Doch auch die Impfquote könnte eine Rolle spielen. Die ist nämlich im Landkreis Rottal-Inn auffallend niedrig. Laut Landratsamt sind derzeit 53,2 Prozent aller Bürgerinnen und Bürger im Landkreis vollständig geimpft. Damit liegt die Impfquote deutlich unter dem bayerischen Durchschnitt. "Das ist natürlich eine relativ schlechte Impfquote", räumt ein Pressesprecher des Landratsamts gegenüber dem Bayrischen Rundfunk ein. Jedoch gehe er davon aus, dass sich Bürger des Landkreises möglicherweise auch an deren Arbeitsplätzen in anderen Landkreisen haben impfen lassen. Diese erscheinen nicht in der Statistik.
Ein weiterer Faktor für die drastisch steigenden Infektionszahlen könnte auch die Corona-Müdigkeit sein. "Natürlich sind die Menschen nach eineinhalb Jahren Pandemie auch mürbe", sagte der Pressesprecher dem Sender. "An der einen oder anderen Stelle hat vielleicht die Vorsicht nachgelassen."
Corona-Ampel springt auf Rot
Bayern hatte zuletzt, wie andere Bundesländer, seine Corona-Regeln gelockert. Seit Anfang September gibt es keine Kontaktbeschränkungen mehr. Mit 3G-Nachweis gibt es unter anderem Zutritt zu Restaurants und Theatern. Zur Begründung hatte der CSU-Politiker auf die Impfquote verwiesen und darauf, dass es sich um "eine Pandemie der Ungeimpften und Jüngeren" handle. Vor allem bei den Jüngeren gebe es die Chance auf mildere Krankheitsverläufe.
Doch momentan steht gerade Bayern in der Pandemie im bundesweiten Vergleich eher schlecht da: Die Quote der vollständig Geimpften ist mit 65,2 unterdurchschnittlich - in Bremen beträgt sie fast 79 Prozent, im Saarland 73. Und auch die Sieben-Tage-Inzidenz ist mit 395,8 im Freistaat besonders hoch. Nur Thüringen (454,9) und Sachsen (459,4) liegen noch darüber.

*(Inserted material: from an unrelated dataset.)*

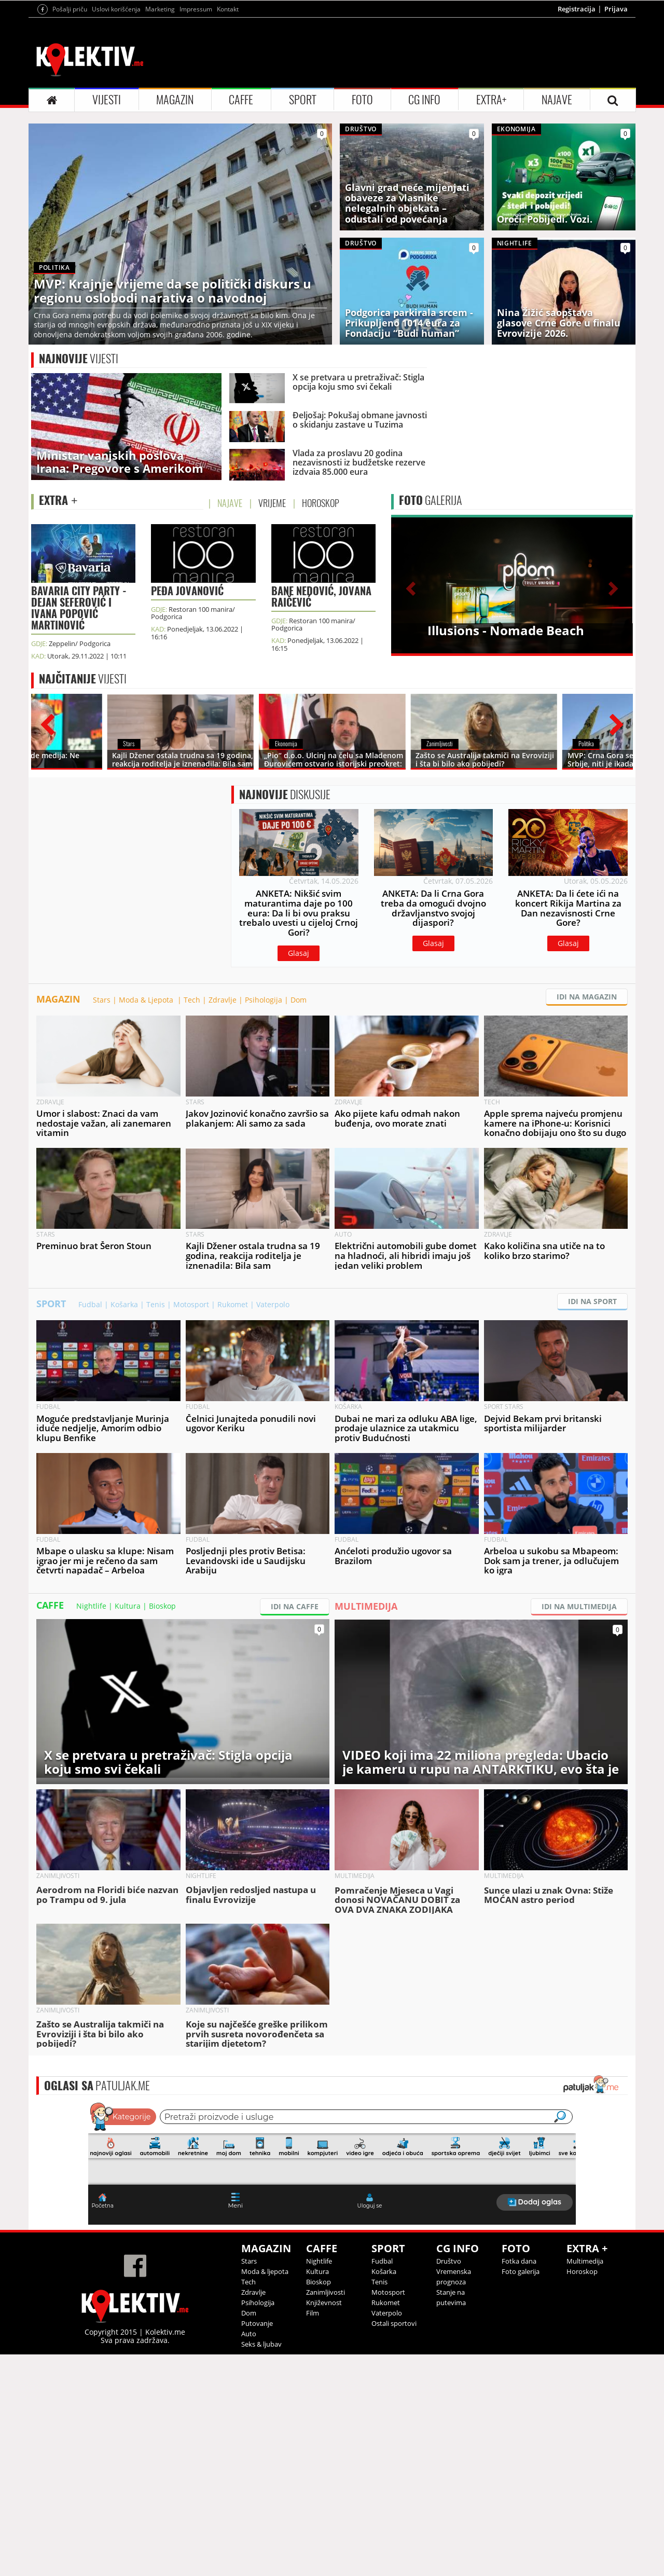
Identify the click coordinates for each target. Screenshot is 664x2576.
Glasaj (298, 953)
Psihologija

Nun spielen die Inzidenzen offiziell in der Pandemiebekämpfung nicht mehr die Hauptrolle. Hospitalisierungen und Intensiv-Belegungen stehen inzwischen im Vordergrund. Doch auch hier sieht Bayern schwarz - besser gesagt rot. Denn die Corona-Ampel zeigt seit Montag Alarmstufe rot an. Das bedeutet, dass der Grenzwert von 600 mit Covid-Patienten belegten Intensivbetten überschritten wurde. Ab diesem Wert drohen die Kliniken des Bundeslandes an ihre Kapazitätsgrenzen zu stoßen.
Ministerpräsident Markus Söder hat inzwischen schärfere Maßnahmen angekündigt. Bayernweit gilt weitgehend 2G. Dazu gehört die Testpflicht am Arbeitsplatz für Beschäftigte von Betrieben mit mehr als zehn Mitarbeitern. Entsprechende Kontrollen sollen massiv ausgeweitet werden. Zudem sollen alle Impfzentren des Landes jetzt wieder hochgefahren werden, der Fokus liegt dabei auf schnellen Booster-Impfungen.